We rely on coercion a fair bit. Consider this definition of the hypot
method:
double hypot(double x, double y) { return sqrt(x * x + y * y); } int main(int argc, char **argv) { std::cout << hypot((char) 3, (char) 4) << std::endl; std::cout << hypot(3, 4) << std::endl; std::cout << hypot(3.0f, 4.0f) << std::endl; std::cout << hypot(3.0, 4.0) << std::endl; }
Function hypot
accepts double
s for sure, but also int
s, float
, char
s, and any type that the compiler can coerce into a double
. That’s great for builtin types, but what about custom types? Suppose we’re building our own string class named Zing
, one that isn’t O(n) for every operation like C strings are. We’d love to be able to say something like this:
Zing z = "foo";
What’s the type on the left-hand side? The right-hand side? Will this work? If you provide a pathway, it will:
class Zing { public: Zing(const char *s) { n = strlen(s); text = new char[n]; memcpy(text, s, n); } ~Zing() { delete[] text; } private: char *text; int n; };
The compiler will sense that it can convert the right-hand side’s const char *
type into the Zing
type through this converting constructor. Sometimes such implicit conversions can cover up mistakes, and C++ provides an explicit
modifier to prohibit such automatic conversion:
explicit Zing(const char *s) { n = strlen(s); text = new char[n]; }
Coercion can be seen as a polymorphic funnel. Many types converge to an encompassing type, and a single function is written to the encompassing type. In ad hoc polymorphism, we have several definitions of the function available for various types. What are some famous ad hoc polymorphic methods you know from Java? The first one that comes to my mind is PrintStream.println
. How many different versions of this method exist? The answer can be reasoned out.
For Zing
, it’d be really nice to be able to access individual characters of the string. How shall we provide that functionality? It’d be really nice to overload the []
operator. Let’s do it:
char operator[](int i) { return text[i]; }
Now our string feels a lot like an array. Or does it? What happens here?
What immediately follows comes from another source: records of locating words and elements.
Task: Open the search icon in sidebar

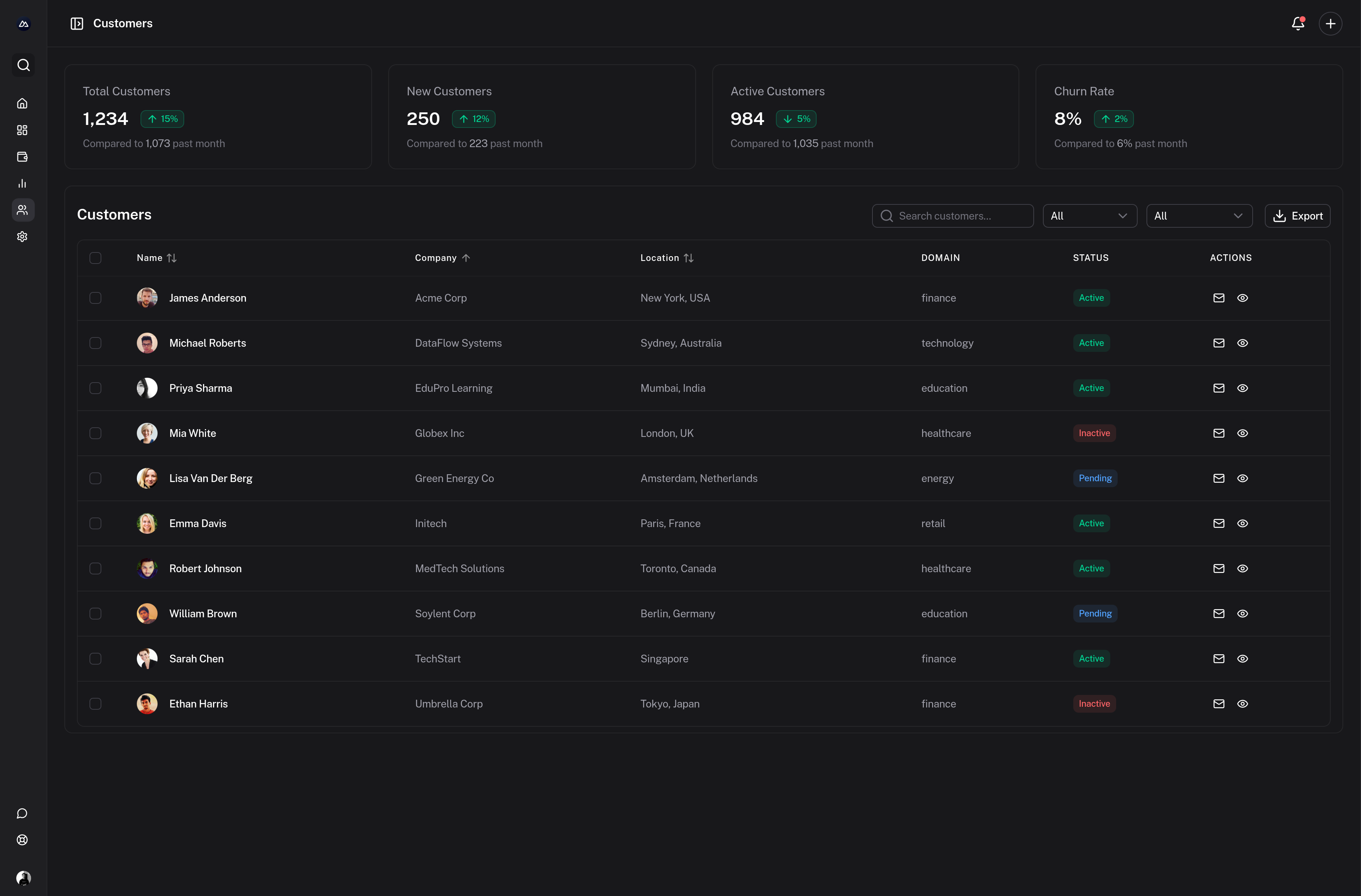Action: point(23,65)
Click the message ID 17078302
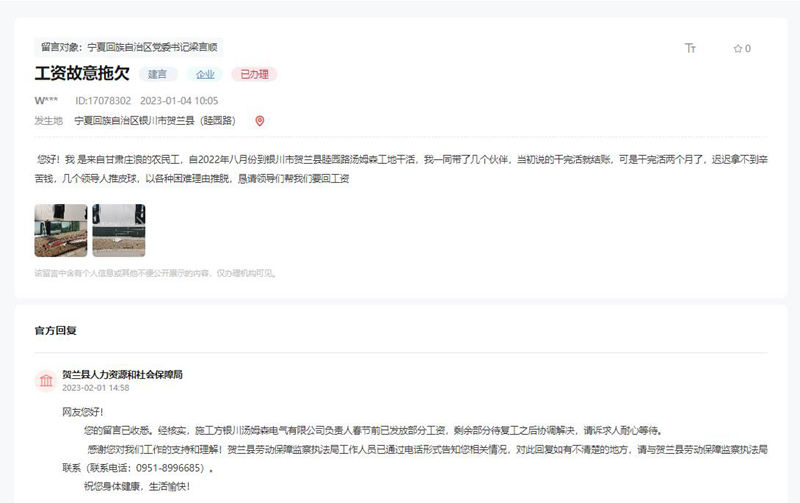The height and width of the screenshot is (503, 800). (x=103, y=100)
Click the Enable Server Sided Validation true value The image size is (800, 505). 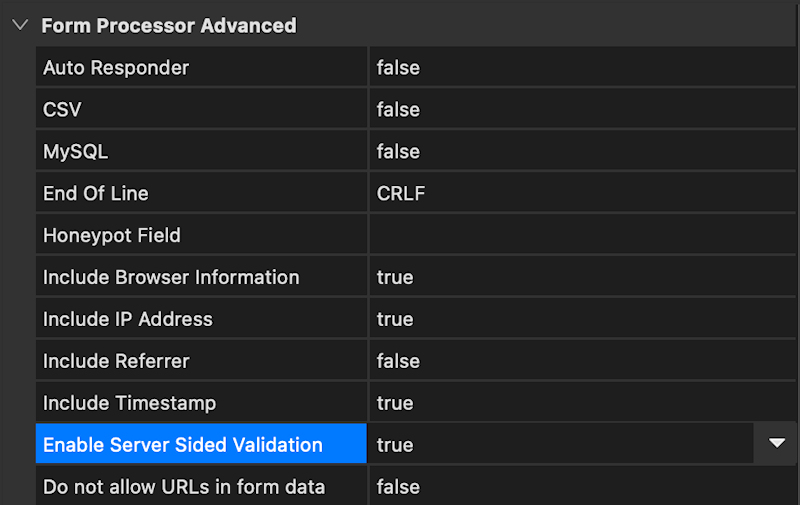[x=395, y=445]
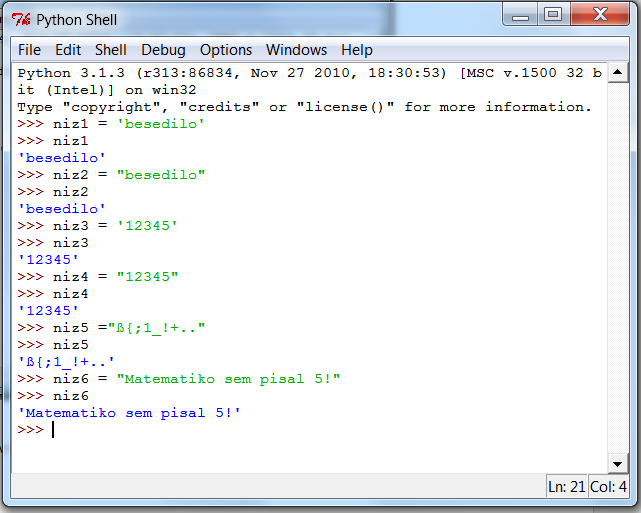Show the Help menu

[x=356, y=50]
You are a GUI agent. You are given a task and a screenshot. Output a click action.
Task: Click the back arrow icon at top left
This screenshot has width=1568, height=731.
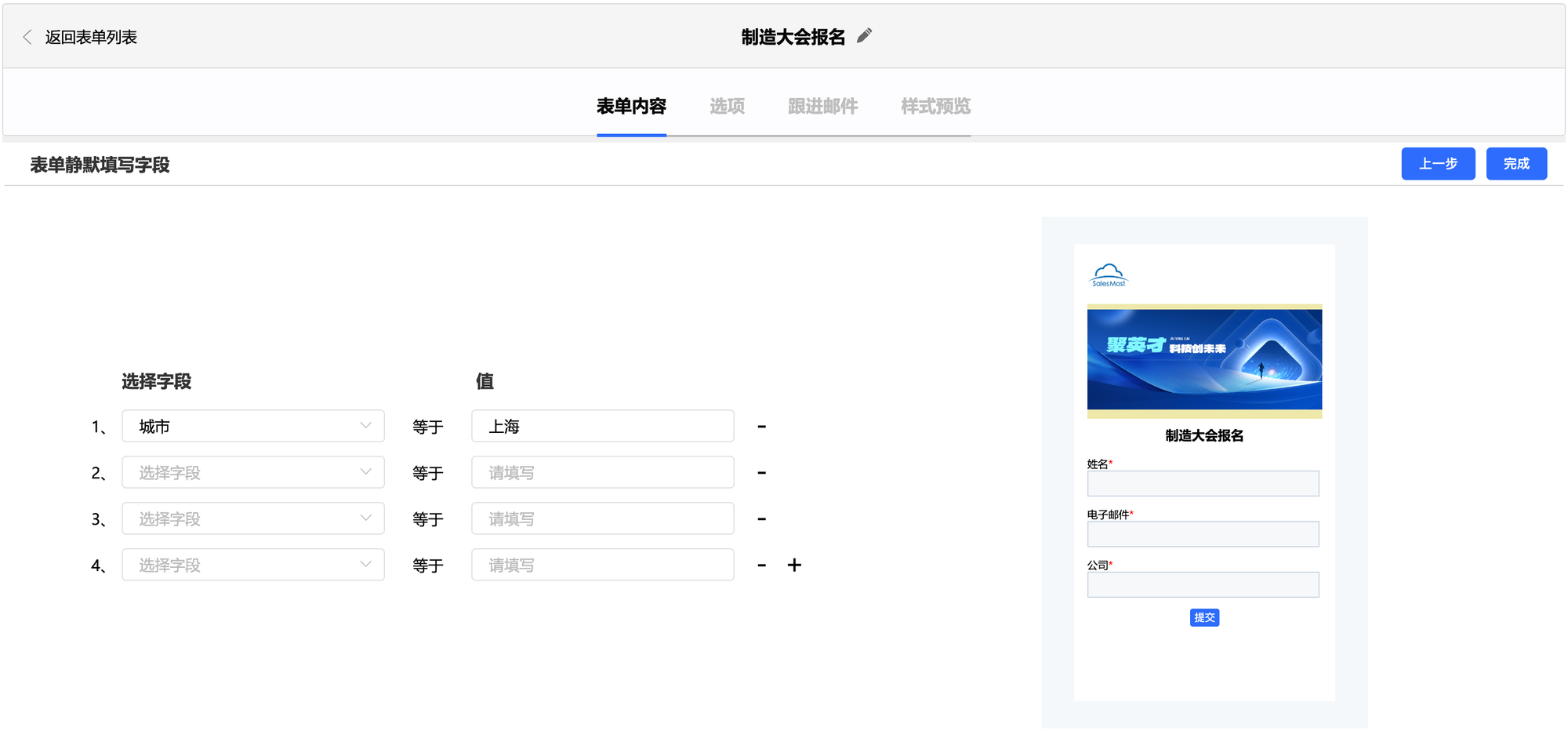[x=27, y=37]
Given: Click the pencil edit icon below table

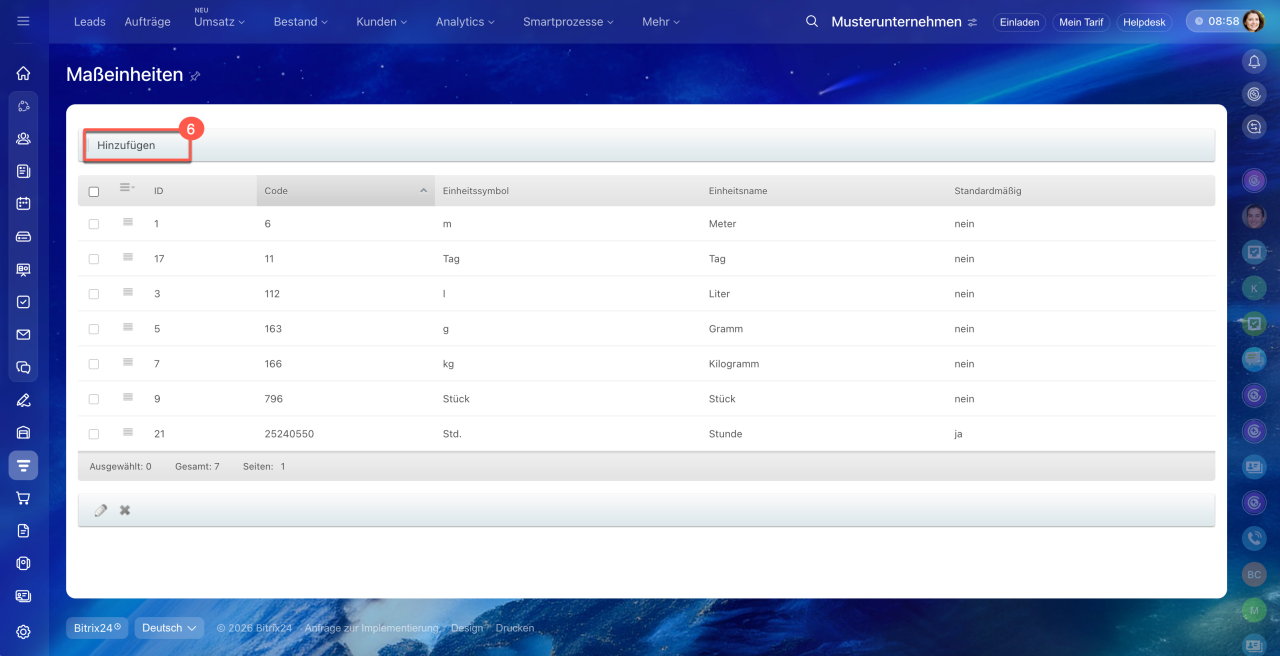Looking at the screenshot, I should (x=100, y=510).
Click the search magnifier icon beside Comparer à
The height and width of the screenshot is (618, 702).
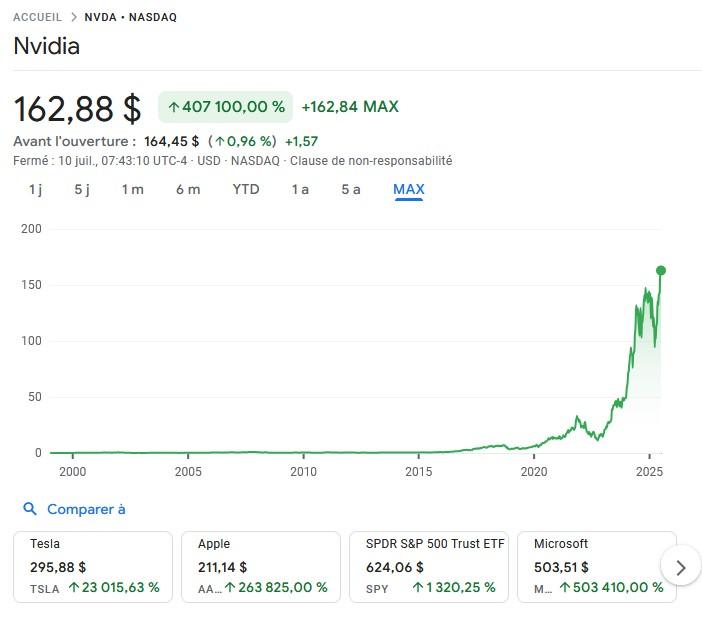[x=30, y=509]
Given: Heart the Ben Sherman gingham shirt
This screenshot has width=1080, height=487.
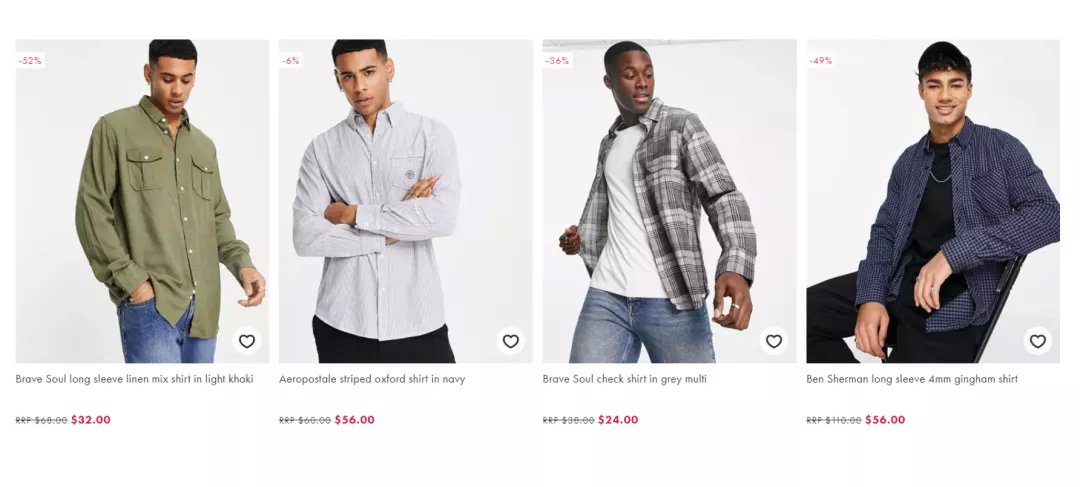Looking at the screenshot, I should (1038, 341).
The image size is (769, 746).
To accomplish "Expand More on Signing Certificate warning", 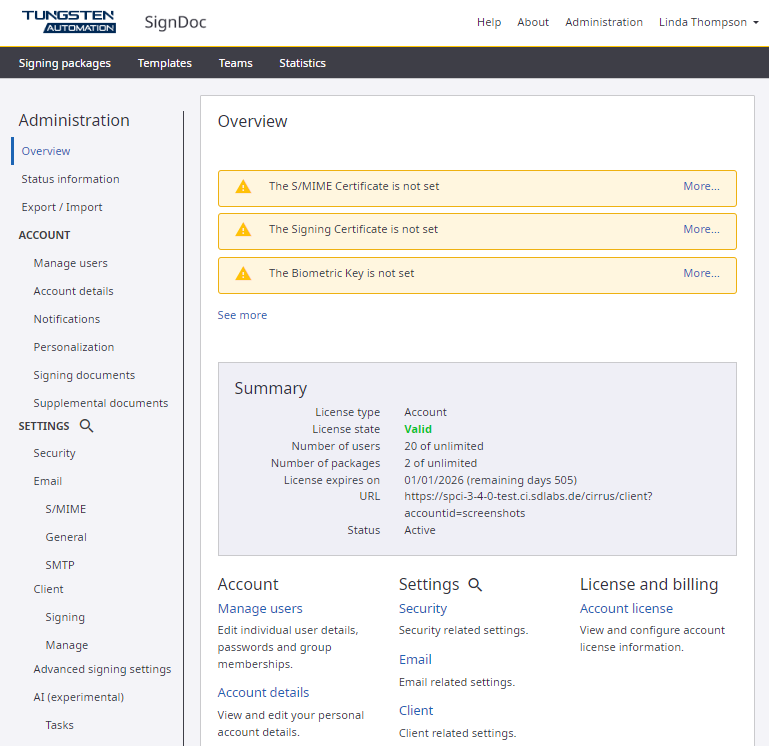I will coord(701,229).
Zing z = "goliath"; z[0] = 'G';
To make the character writable, we can return a reference instead of a temporary:
char &operator[](int i) { return text[i]; }
Now suppose we want to print the whole string just like we can print other things in C++:
std::cout << z << std::endl;
What do we want to overload here? A method of cout
? The rules of C++ state that the compiler will look first for something like this:
ostream &ostream::operator<<(const Zing &z);
But there’s no way we can sneak into the ostream
class and an overloaded definition for our new class. However, if this method can’t be found, the compiler than looks for a method like this:
ostream &operator<<(ostream &stream, const Zing &z);
The difference here is that operator<<
is not owned by any class. It’s a top-level definition. We can write it like so:
std::ostream &operator<<(std::ostream &stream, const Zing &z) { for (int i = 0; i < z.Length(); ++i) { stream << z[i]; } return stream; }
For this to work, we need another version of operator[]
that works with const
strings:
const char &operator[](int i) const { return text[i]; }
There we have it. Two different means of making our handle several different types. And neither has to do with inheritance!
Here’s your TODO list for next time:
- Browse the C FAQ and C++ FAQ. Write down four behaviors or features (two per language) that surprise, confound, or interest you.
See you then!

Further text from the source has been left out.